▶ **DATA PROVIDED**

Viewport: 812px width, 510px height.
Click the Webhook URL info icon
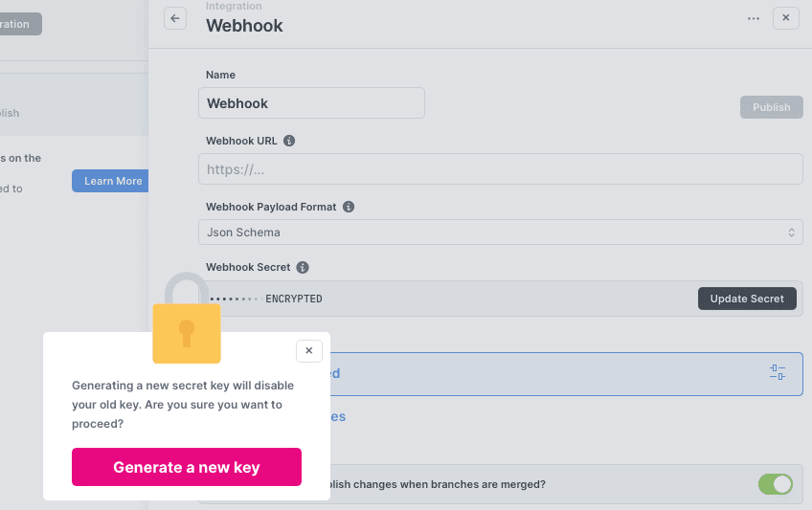289,141
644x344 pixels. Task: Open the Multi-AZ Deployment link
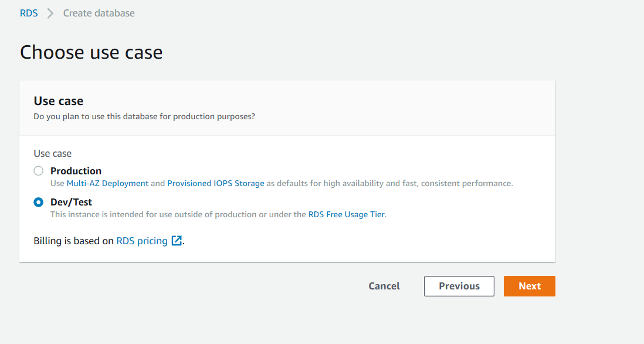(107, 183)
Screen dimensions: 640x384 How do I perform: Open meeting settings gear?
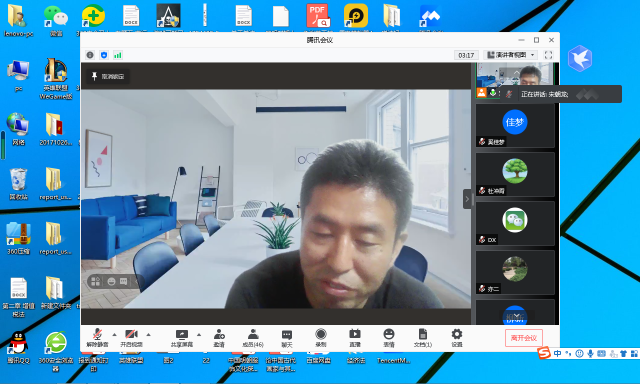pyautogui.click(x=457, y=337)
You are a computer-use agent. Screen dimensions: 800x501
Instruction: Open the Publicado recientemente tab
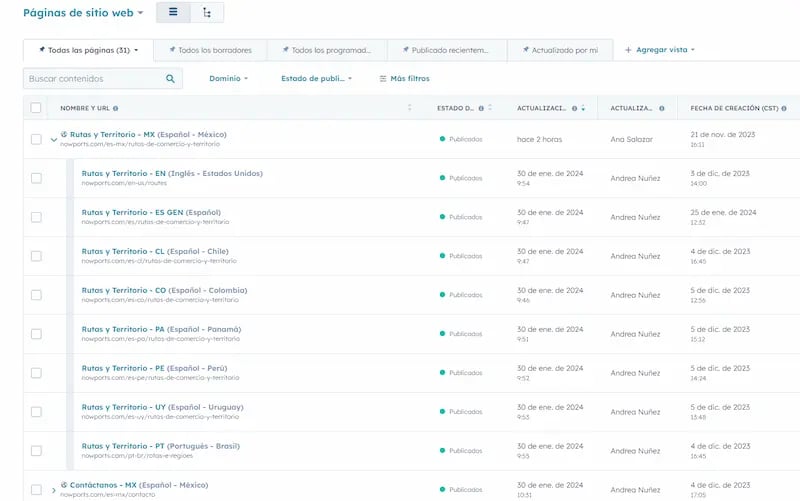[445, 50]
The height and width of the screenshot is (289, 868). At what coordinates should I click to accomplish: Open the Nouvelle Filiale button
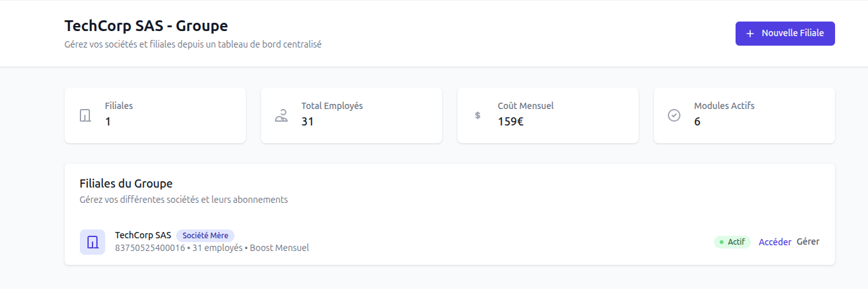(785, 34)
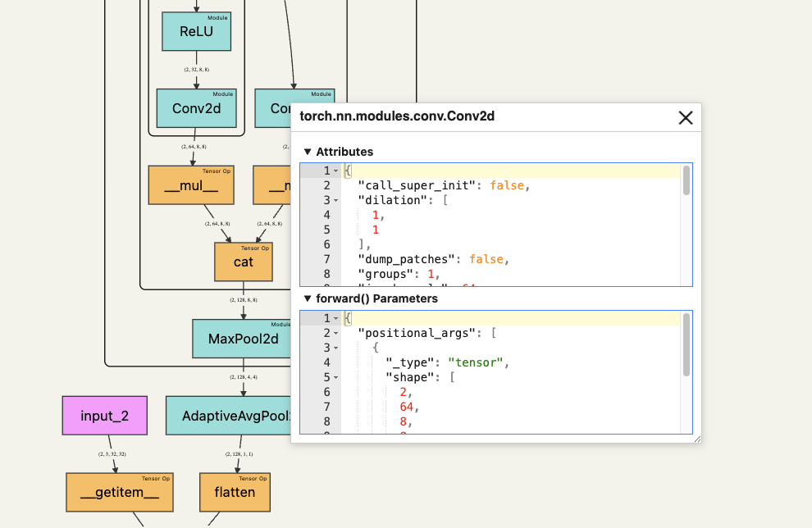Click the forward() Parameters editor scrollbar

coord(687,344)
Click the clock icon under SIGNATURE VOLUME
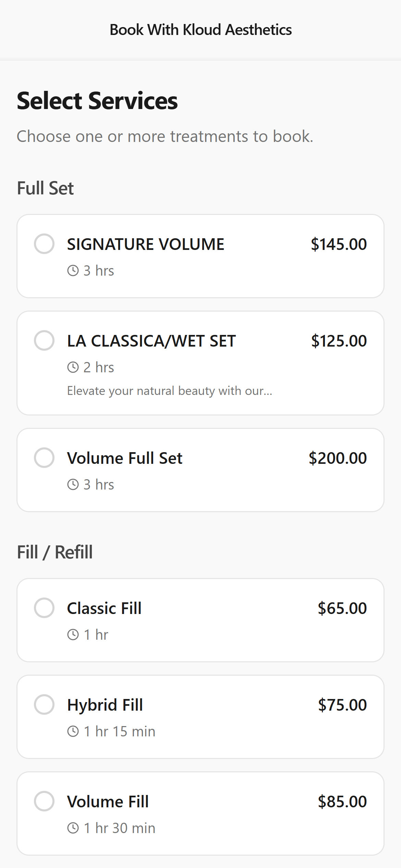401x868 pixels. tap(73, 271)
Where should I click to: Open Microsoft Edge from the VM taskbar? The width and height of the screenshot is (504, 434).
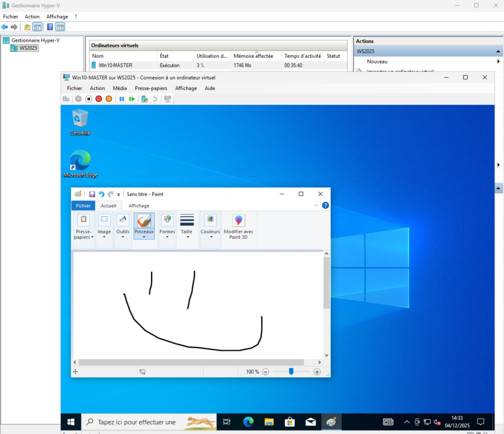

▶ **WORK REQUIRED**
Restate each entry word for word, leaving out any pictures.

▶ **OUTPUT OF THE TASK**
Viewport: 812px width, 510px height.
Click the Webhook URL info icon
289,141
644x344 pixels. Task: Open the Multi-AZ Deployment link
(107, 183)
Screen dimensions: 640x384 How do I perform: Open meeting settings gear?
pyautogui.click(x=457, y=337)
You are a computer-use agent. Screen dimensions: 800x501
Instruction: Open the Publicado recientemente tab
[445, 50]
The height and width of the screenshot is (289, 868). At what coordinates should I click to accomplish: Open the Nouvelle Filiale button
(785, 34)
Click the forward() Parameters editor scrollbar

coord(687,344)
Click the clock icon under SIGNATURE VOLUME
401x868 pixels. tap(73, 271)
Where should I click to: Open Microsoft Edge from the VM taskbar? The width and height of the screenshot is (504, 434).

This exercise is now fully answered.